Thursday, August 24, 2023

The Bad News Bears (1976) * * *

 


Directed by:  Michael Ritchie

Starring:  Walter Matthau, Tatum O'Neal, Vic Morrow, Joyce Van Patten, Jackie Earle Haley, Chris Barnes

The Bad News Bears equally satirizes the scrappy titular little league team of misfits and the Little League Parent.   I don't recall any such term being used back in the late 1970's to describe the overly zealous parents who verbally and physically abuse umpires and yell at coaches who don't give their children enough playing time.  Perhaps there wasn't a term for this phenomenon yet, but the personality type was there in full bloom.  Little League was created so kids could experience playing sports and being part of a team.  Then, it became about the adults who act with less maturity than the players.  Coaches and umpires donate their leisure time so kids can play.   They aren't paid, but that doesn't stop a parent from grilling an umpire on a missed strike call.  I deeply commend the adults who sacrifice their precious time for a thankless job.  

This Bad News Bears movie captures that dynamic and shows we haven't much evolved in the nearly fifty years since the movie's release.   Walter Matthau, playing the ever lovable curmudgeon, is Morris Buttermaker, a pool cleaner hired by a liberal city councilman to coach a team of different races to see if such a team could play in a mostly white little league.  (Remember this is 1976)  Buttermaker is a former minor leaguer turned alcoholic who drinks beer in his car and even in the dugout during practices and games.  No one comments on this, although I can't imagine it was acceptable behavior even back then.   Try as he might, Morris is unable to turn his team into one that doesn't lose 20-0 every game until he recruits Amanda (O'Neal), the daughter of his former girlfriend, to pitch.  She has a great arm, and once Morris recruits motorcycle-riding Kelly Leak (Haley) as his star hitter, things perk up for the Bears.

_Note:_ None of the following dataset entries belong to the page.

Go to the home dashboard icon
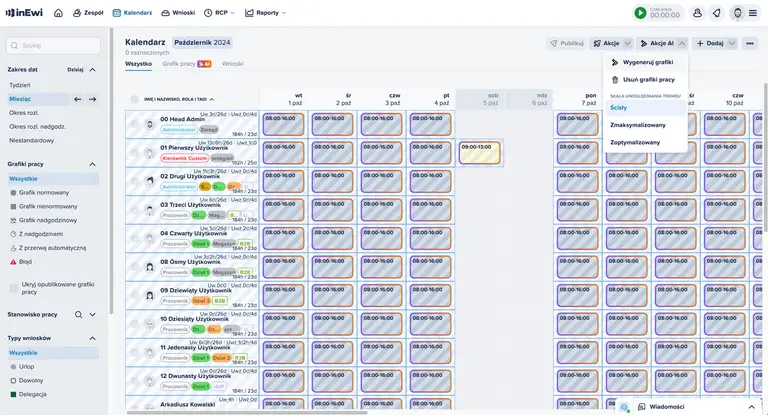The image size is (768, 415). (x=58, y=13)
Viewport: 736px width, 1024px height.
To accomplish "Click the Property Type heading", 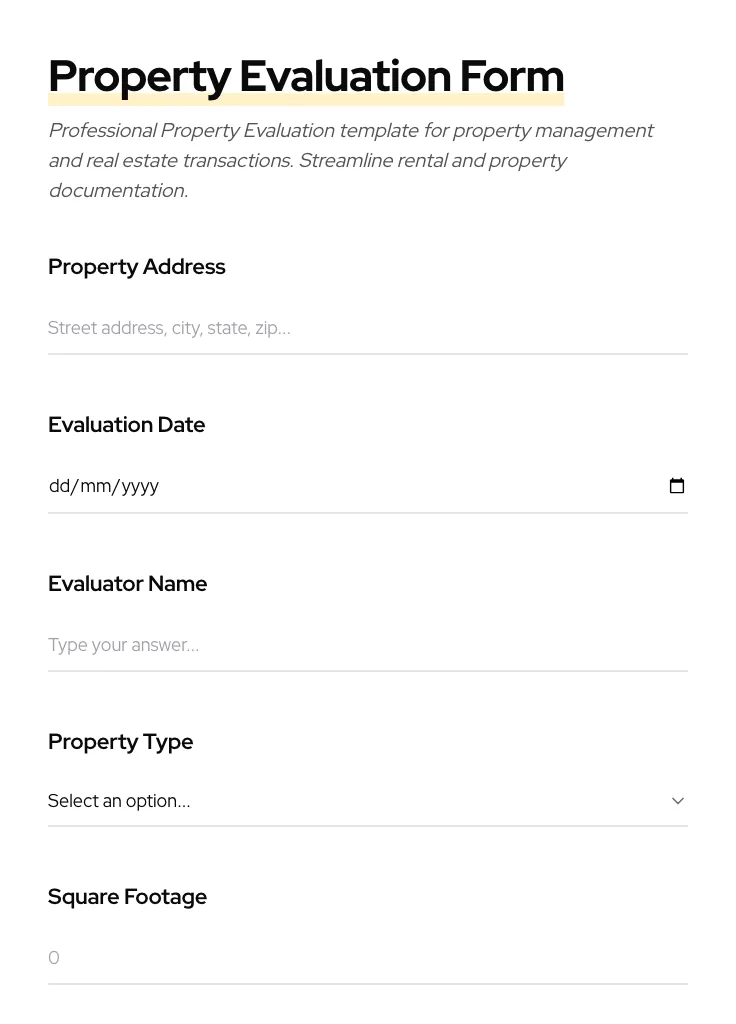I will 120,741.
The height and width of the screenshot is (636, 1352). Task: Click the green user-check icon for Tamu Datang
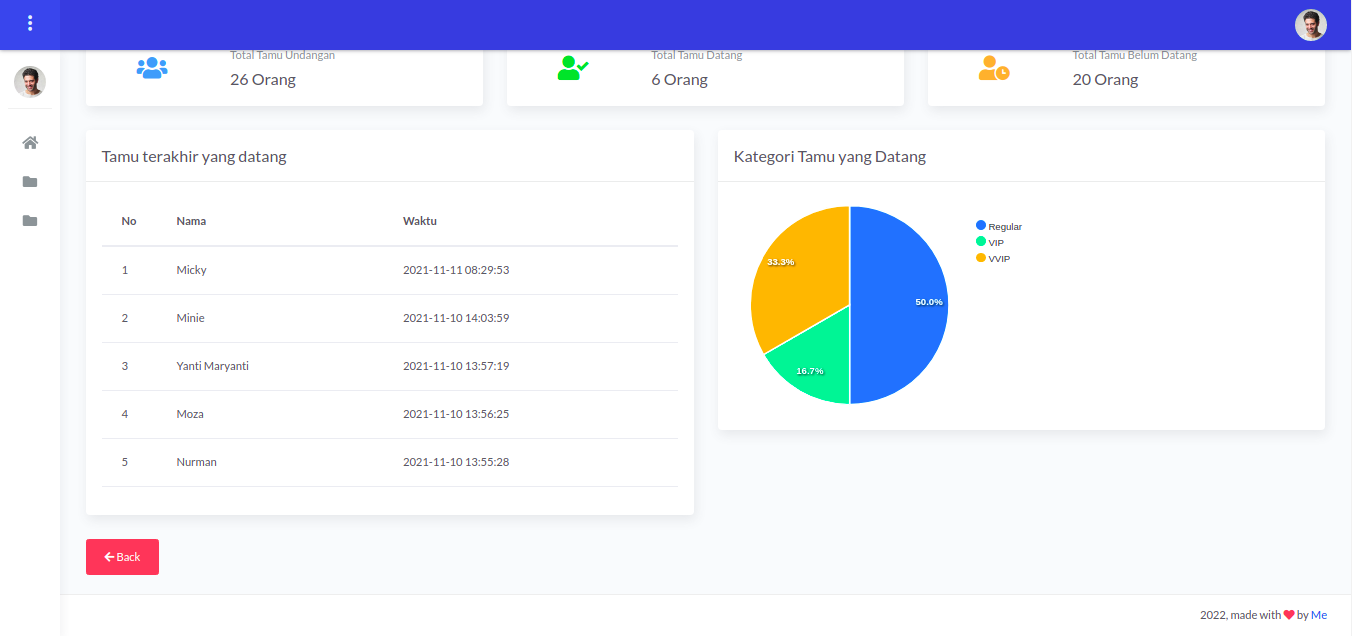(x=573, y=68)
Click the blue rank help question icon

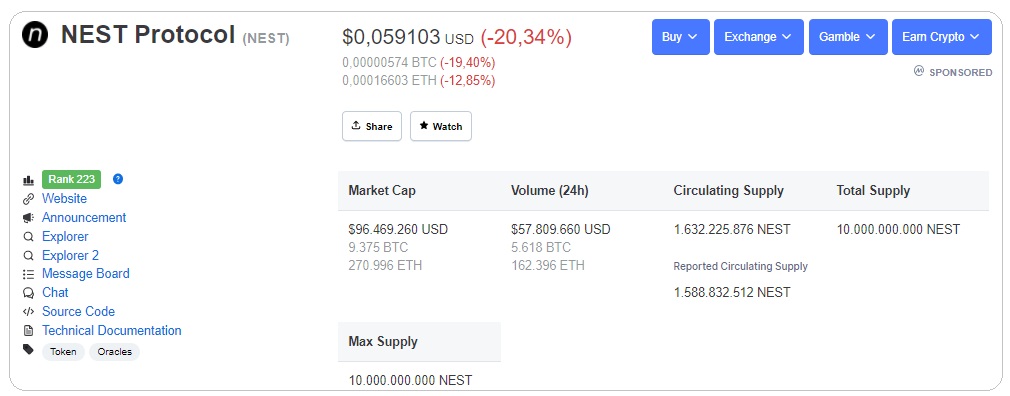coord(118,179)
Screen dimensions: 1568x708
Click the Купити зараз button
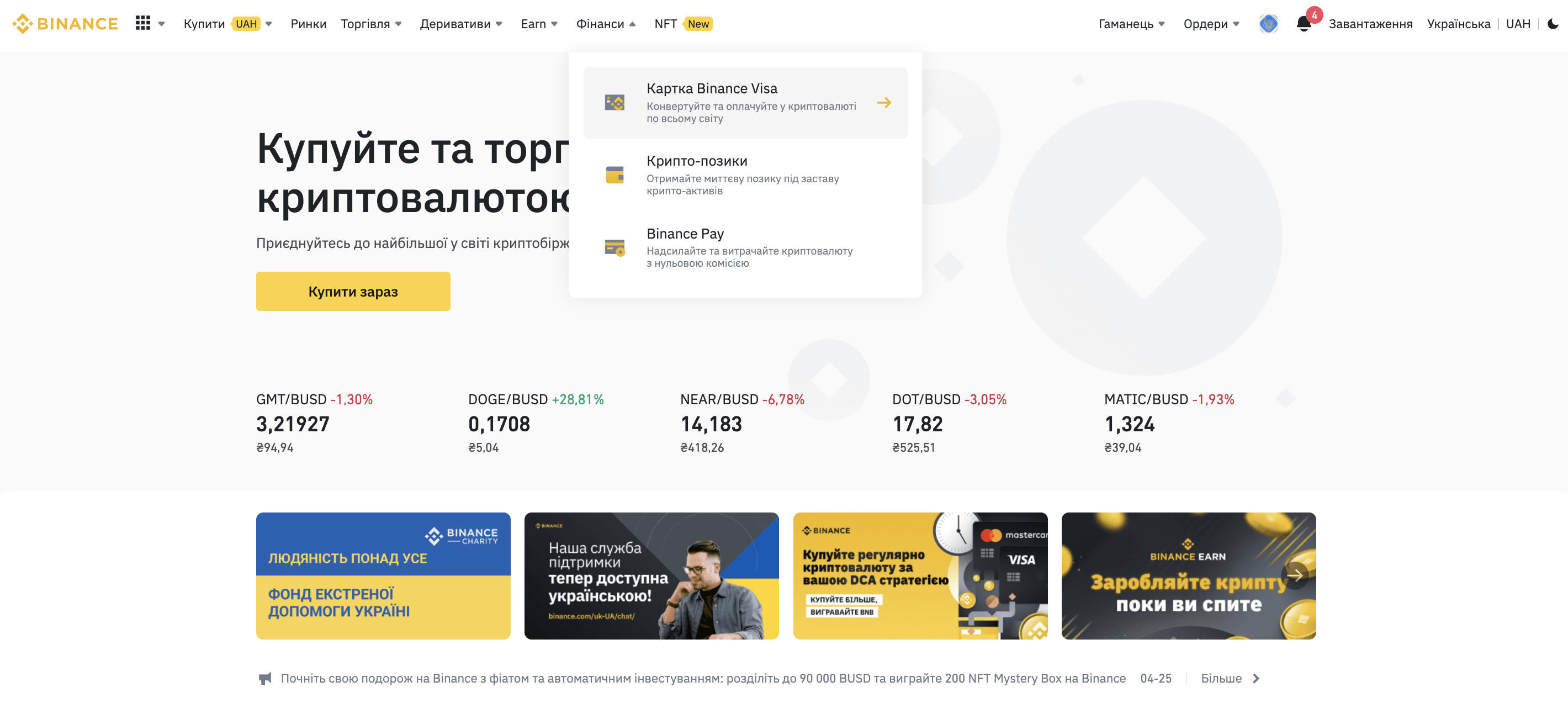pos(353,292)
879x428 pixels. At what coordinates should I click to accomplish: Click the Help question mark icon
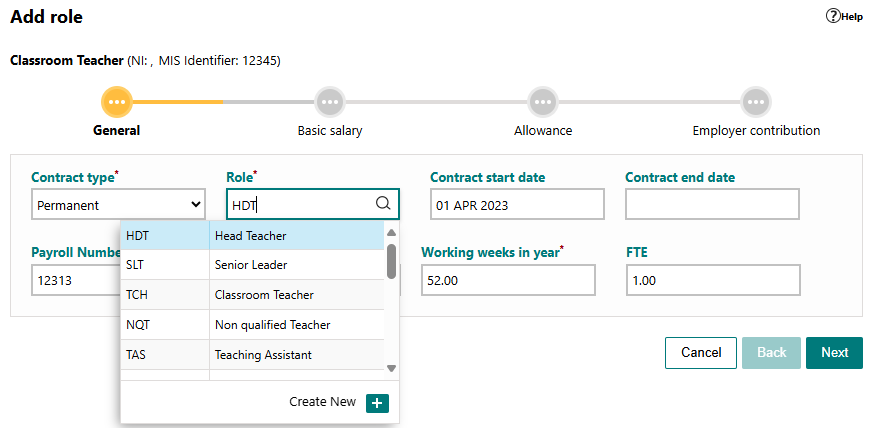tap(833, 16)
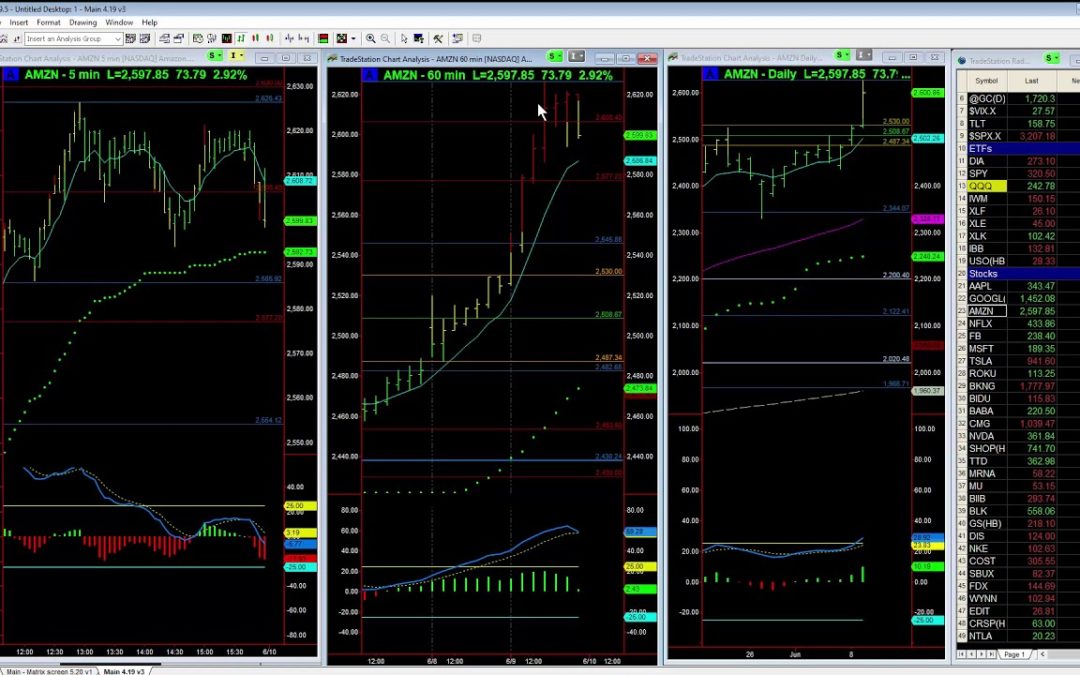Click the Last column header in the Radar panel

[1031, 79]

Does the team gel?  Do they get their act together in time to play for the league championship?  Will Buttermaker get his own act together?  Yes, Yes, and kind of.   Matthau plays irascible better than anyone and O'Neal matches him as the tough girl who doesn't like to show her sensitivity.   She and Matthau have an argument which cuts both very deep, and heaven forbid either shows it to anyone.  On the flip side of Buttermaker is Roy Turner (Morrow), coach of the rival Yankees who shows mostly disdain for Buttermaker and the Bears under a guise of civility and sportsmanship.  He keeps his anger under wraps until a critical moment in the championship game where his true colors are revealed. 

The Bad News Bears follows a traditional sports movie formula arc well and who wouldn't like to see the slobs beat the snobs, whose cruelty is masked under faux sportsmanship.   It worked brilliantly two years later in Animal House, and who's to say the writers weren't following The Bad News Bears' lead?